Engineers at the Massachusetts Institute of Technology (MIT) have designed a new type of dynamic gastric balloon, a balloon that goes into the stomach, to treat weight loss study in the magazine Device:can inflate on command and can offer an alternative to weight loss drugs and invasive procedures such as gastric bypass surgery.
A traditional gastric balloon is essentially a bag of air or saline that is surgically placed in the stomach to make the patient feel full and prevent them from overeating to adapt to new sensations, making the benefits temporary, according to the study.The MIT engineers’ new design aims to avoid this outcome by blowing and puffing, never allowing the stomach to adjust.
“The basic concept is that we can have this balloon that’s dynamic, so it would be inflated right before a meal, and then you wouldn’t feel hungry. Then it would deflate between meals,” said Giovanni Traverso, who participated is involved in research and is also a gastroenterologist at Brigham and Women’s Hospital. statement. Engineers tested this idea on pigs and reported that the animals ate 60% less when the stomach balloon was inflated before eating.
The MIT researchers inserted the device into the pigs’ stomachs through an abdominal incision and controlled its inflation with an external pump connected to a stomach balloon, a tube similar to a feeding tube. Human patients could attach the external controller to their skin.
“If people, for example, cannot swallow, they receive food through such a tube. “We know we can keep the tubes for years, so there’s already precedent for other systems that can stay in the body for a very long time.
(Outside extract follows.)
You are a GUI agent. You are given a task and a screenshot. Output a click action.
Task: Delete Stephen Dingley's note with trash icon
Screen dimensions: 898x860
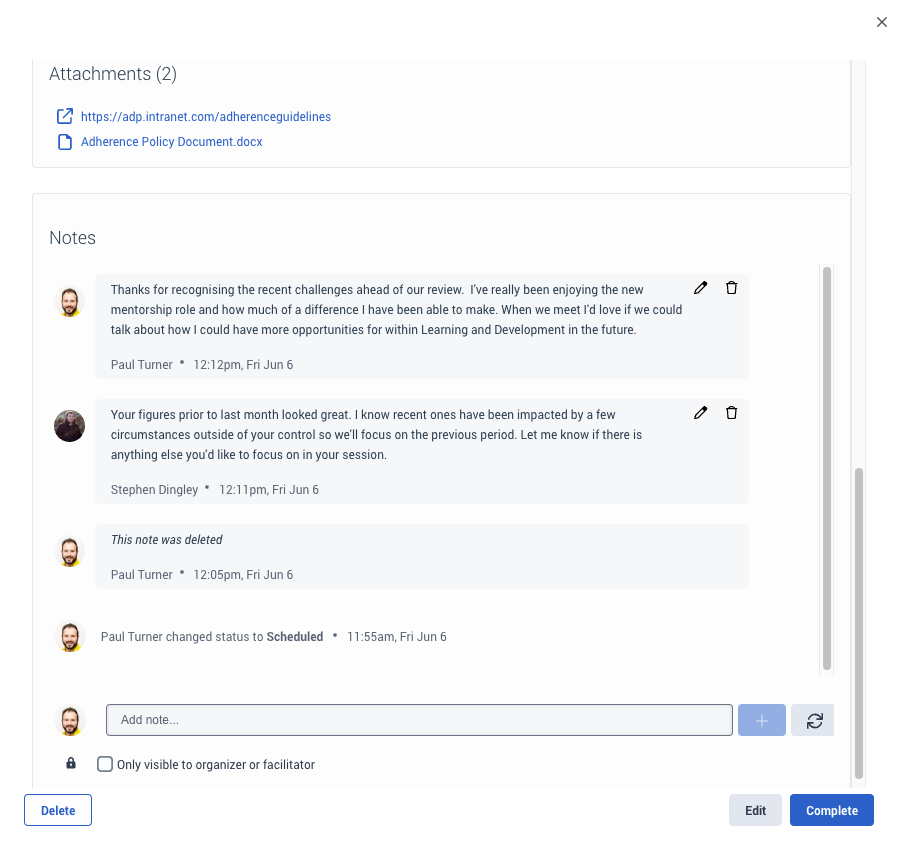[731, 413]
That gives us some confidence in the longer-term compatibility of this system,” Traverso explained was used to record animal weight loss, so the researchers are now planning future long-term projects.
“Traditional gastric balloons usually take six months, if not longer, and that’s the only time you’ll see good weight loss. We’ll have to evaluate our device over a similar or longer period of time to prove it really works better.” says Neil Zixu Jia of MIT, who led the research.
Initially, the researchers created two alternative weight-loss prototypes: a new gastric balloon and a four-arm device that pushed against the stomach wall. They ultimately pursued the former, feeling that “the balloon probably distributed the force better,” and is a safer approach in the long run,ā Traverso explained.
While Ozempic is taking the world by storm, these engineers have designed a potential future alternative for patients who, for any number of reasons, cannot treat obesity with medication or invasive surgery, such as gastric bypass surgery or stapling.